My lattes are so sweet that JD and a couple of otherwise perfectly lovely bloggers make fun of me. You put how much splenda in there? You let them put how many pumps of that syrup (sugar-free, usually hazelnut, if you care) into your order? A lot, and many (though not together-- one or the other). My latte is to be sweet, plenty sweet to cover the bitter. When it comes to coffee, I am not a connoisseur. I am an escape artist.

 

That year, when asked what I wanted for my birthday, my first instinct was to say "um, nothing-- what I want I can't have." A flash of inspiration later I started answering "Starbucks cards. No, not kidding." Eventually, we bought a frother thingie and, with an able assist of the pod machine, learned to make lattes at home. Six-seven months ago our pod machine broke. Sputtered water all over the place for a while, and then just gave up the ghost. JD tried to survive for a week or so, gave up, and bought a replacement. A few days later I called customer service, hopeful that maybe they knew of this ailment, maybe there was a part I could buy.

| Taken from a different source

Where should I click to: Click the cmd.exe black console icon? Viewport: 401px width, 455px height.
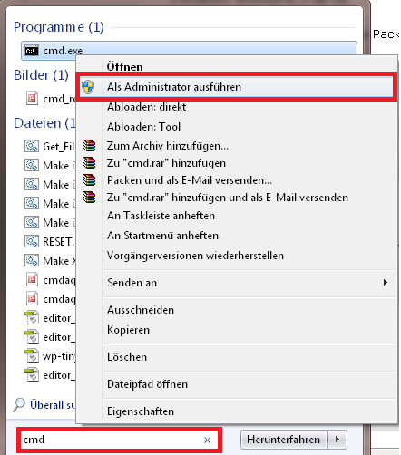(32, 51)
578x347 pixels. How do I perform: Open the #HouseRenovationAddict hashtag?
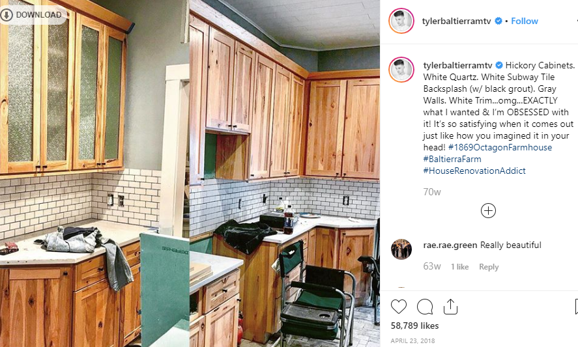tap(474, 171)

Turns out these suckers have something very close to lifetime warranty. We never registered ours when we bought it, but that didn't seem to matter. They sent us a box, postage pre-paid. We sent them the broken machine. They sent us back a new one with a note on how the old one was well and truly caput. My profit on the deal was that the new one JD bought went to work with me. For a full effect, I need to find a small microwave, to steam the milk in. I already have a spare frother. For now I am drinking coffee with lots of cream and splenda when at work, and proper lattes when at home.

When I drink either, I don't usually think about how this started. But I am not sorry that things this last month conspired to make me think about it-- somehow in this season that has been somewhat unexpectedly hard, I find it comforting to locate this link I have to my boy. In my mind, it's not a present from him, nor a consolation prize. And it goes without saying that I would rather have him than all the lattes in the world. But since this is where I am, I will have that latte with all the splenda I need. So there.

 

What helps you get through your days? Do you have your 'just for me' rituals? When and how did you acquire them? What do they do for you? Has that changed with time?